Western Promises: Abbas Hilmi II’s Maryut Railway Project and Territoriality in Egypt, 1892–1914

Friday, January 8, 2016: 2:30 PM
Imperial Ballroom B (Atlanta Marriott Marquis)
Matthew H. Ellis, Sarah Lawrence College
In the last decade of the nineteenth century, Egyptian Khedive, Abbas Hilmi II (r. 1892-1914), spearheaded a railway project that would connect the Nile Valley with Egypt’s western border with Ottoman Libya.  Unlike the expansive state railway network that was already in place in Egypt by this time, however, the Maryut Railway (as it became known) would be privately funded by the Khedive and constructed outside the purview of the British residency.

In this paper, I examine the political valences of the Khedive’s railway project.  I argue that the Maryut Railway ultimately serves to complicate our understanding of territoriality at a moment in which the political geography of the Egyptian nation-state was still fundamentally uneven.  Historians typically define territoriality as a set of norms that governed how modern states sought to control bordered political space under their sovereignty.  What I feel is missing in much of this literature, however, is an effort to expand the conception of territoriality in the crucially formative pre-WWI period to include alternate territorial sensibilities—to investigate how multiple notions of territoriality competed, overlapped, and transformed one another.

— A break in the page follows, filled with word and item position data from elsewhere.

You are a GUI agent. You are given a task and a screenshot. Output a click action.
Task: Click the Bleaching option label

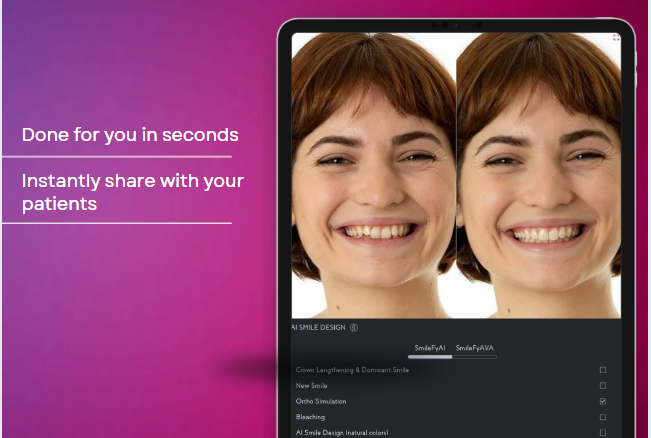pyautogui.click(x=310, y=417)
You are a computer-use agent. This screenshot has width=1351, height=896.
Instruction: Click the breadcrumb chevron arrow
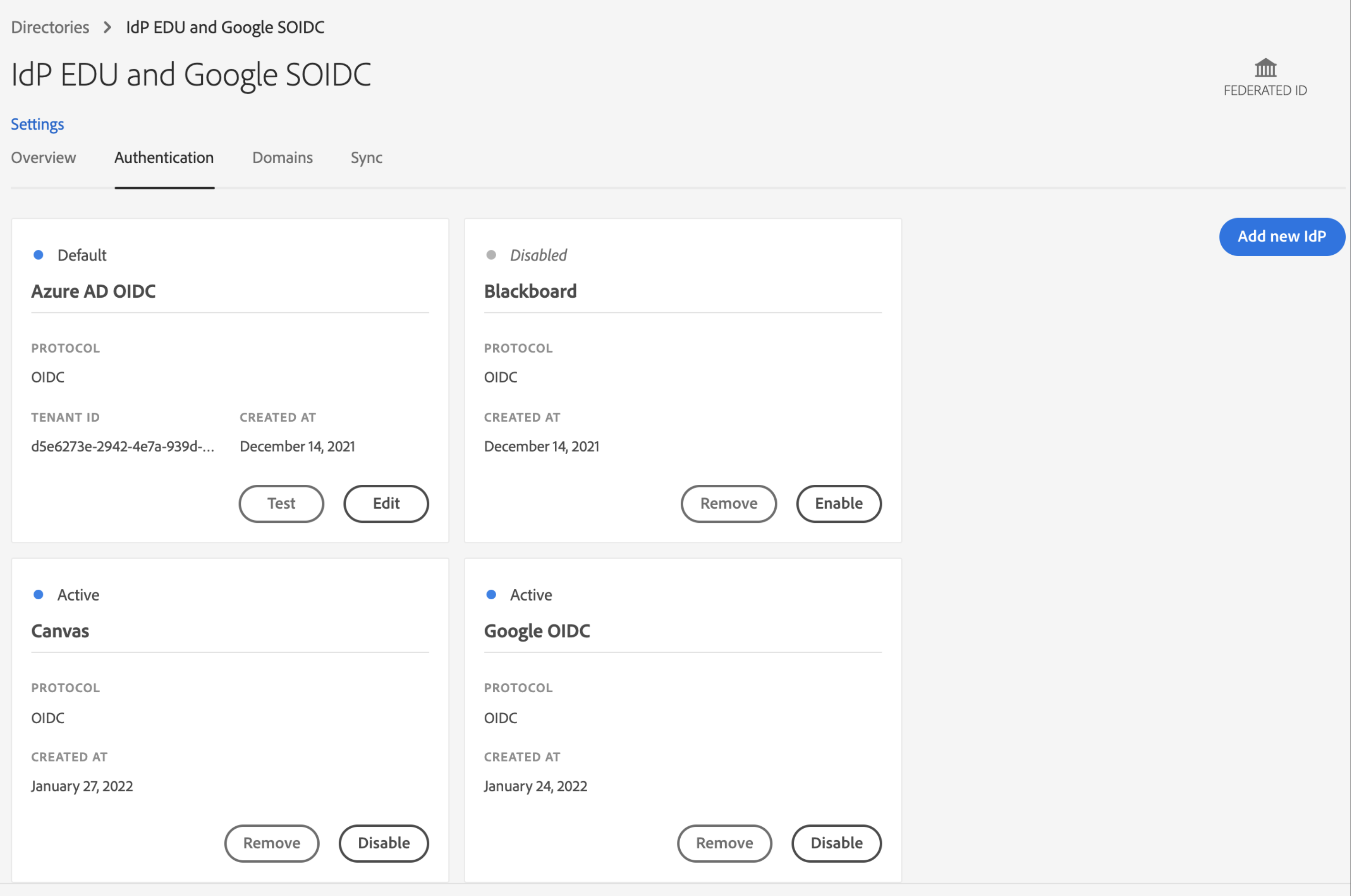pos(107,27)
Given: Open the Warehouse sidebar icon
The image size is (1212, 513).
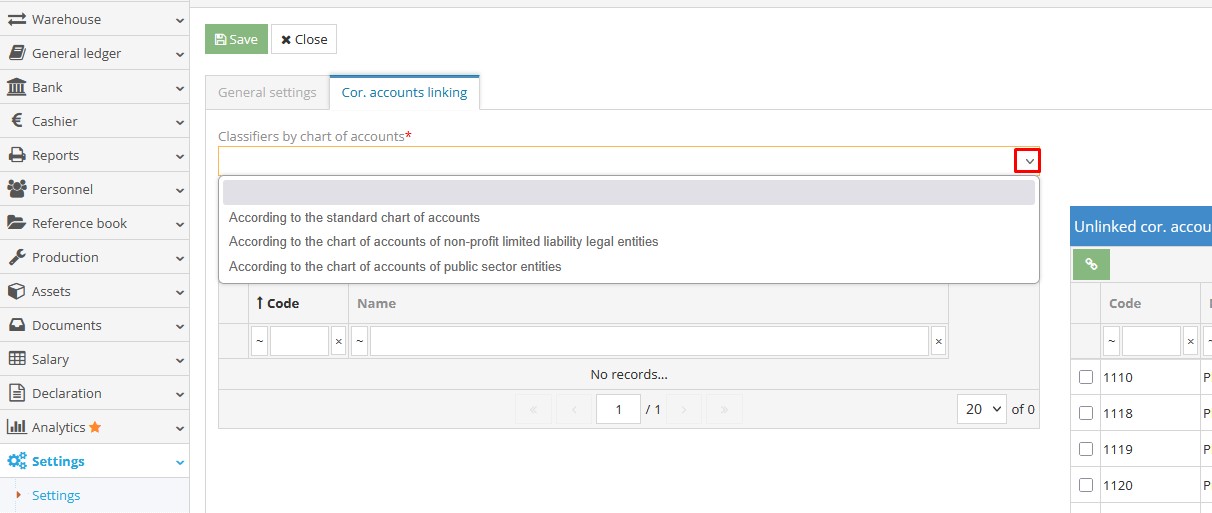Looking at the screenshot, I should [16, 19].
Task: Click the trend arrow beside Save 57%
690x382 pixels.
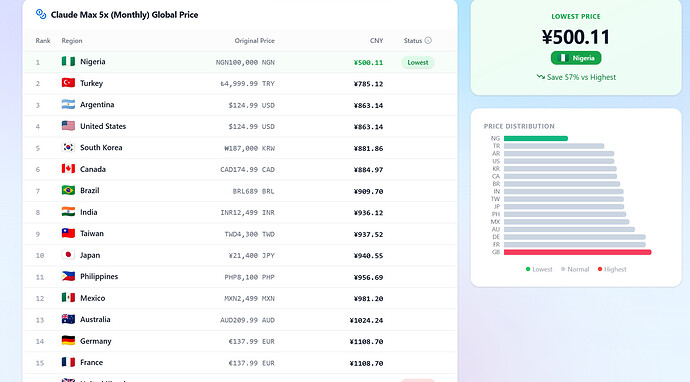Action: (540, 77)
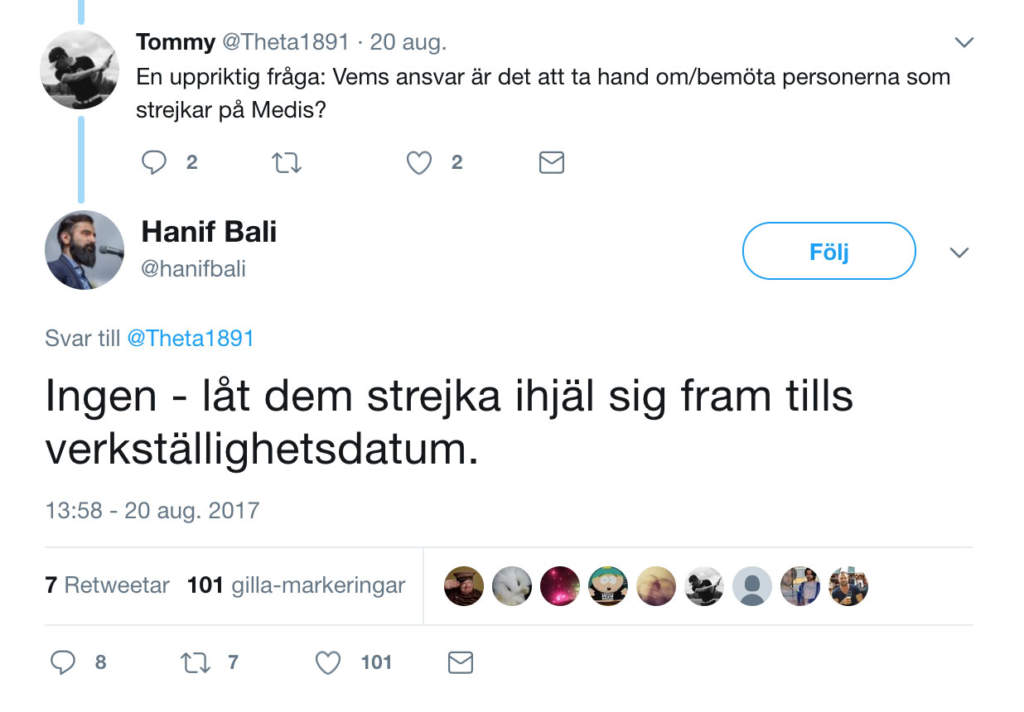This screenshot has height=712, width=1024.
Task: Reply to Hanif Bali's tweet, 8 replies
Action: click(x=63, y=662)
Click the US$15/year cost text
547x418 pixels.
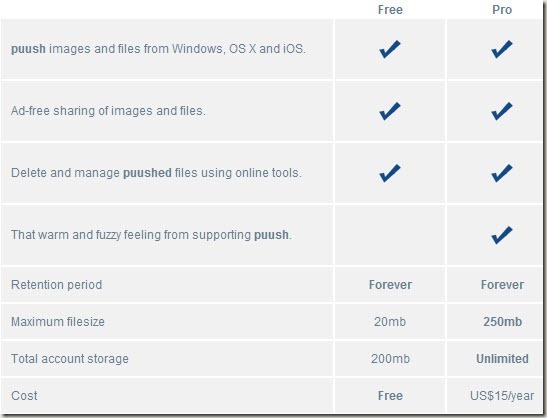pyautogui.click(x=502, y=396)
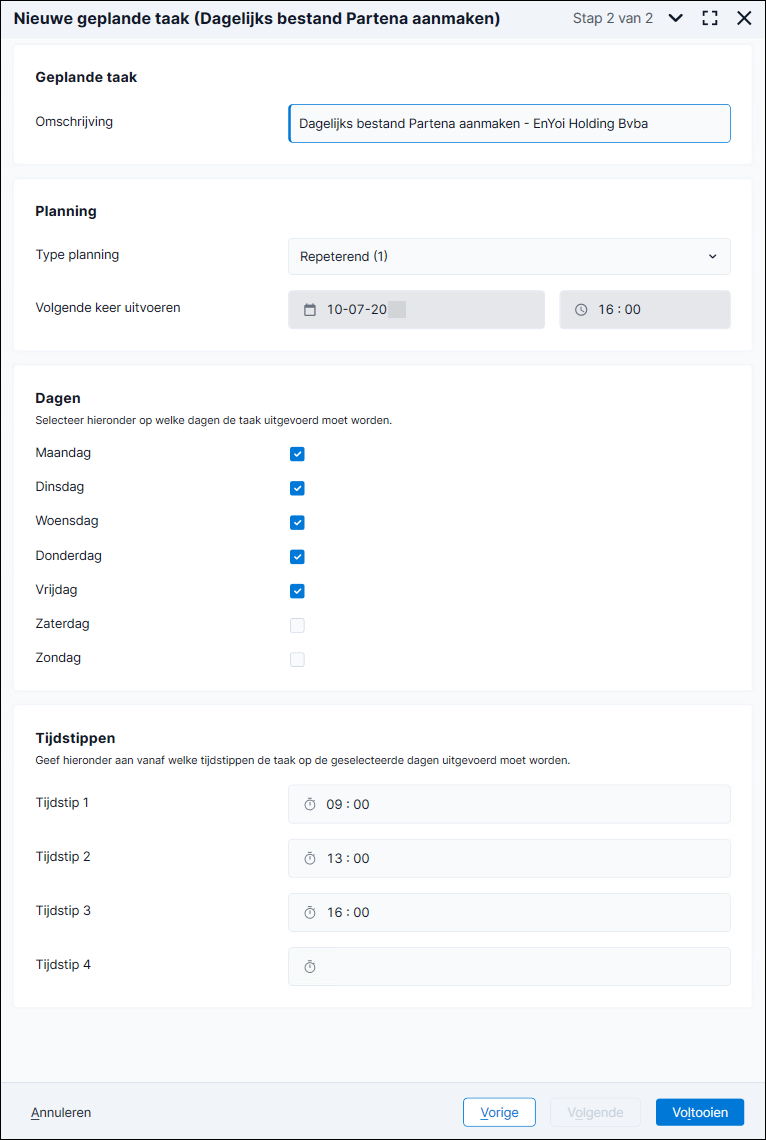Enable the Zondag checkbox
This screenshot has width=766, height=1140.
(x=297, y=659)
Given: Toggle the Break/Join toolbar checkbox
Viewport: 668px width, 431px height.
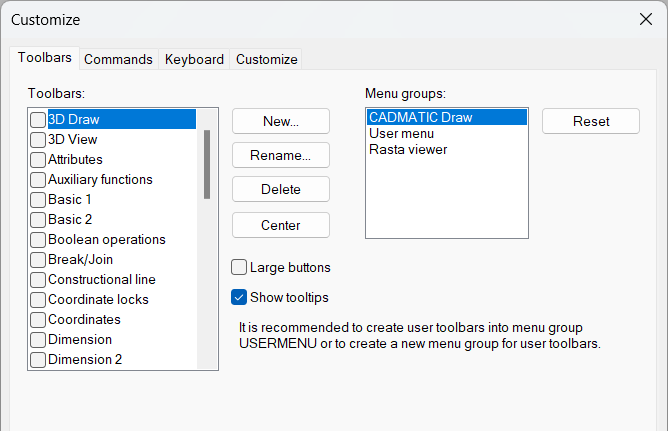Looking at the screenshot, I should [x=38, y=260].
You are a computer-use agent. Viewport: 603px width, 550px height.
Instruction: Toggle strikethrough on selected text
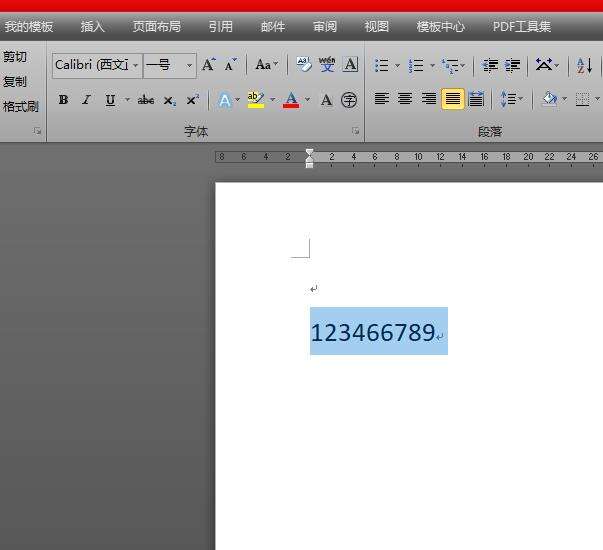(x=146, y=100)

The Maryut Railway project serves as a crucial example of how the construction of a railroad (often held as the quintessential nineteenth-century metaphor for the expansion of state power) did not necessarily serve the territorial interests of the centralizing state.  Instead, I argue, the Maryut Railway functioned as one of several projects through which the Khedive sought to open up the Egyptian West in his capacity as a sort of “quasi-state actor,” whose modernizing vision for the region belies any easy dichotomy between public and private space.  In the process of building the railway, the Egyptian West was transformed into a more personalized territorial realm that the Khedive seemed to cultivate in competition with the state apparatus in Cairo.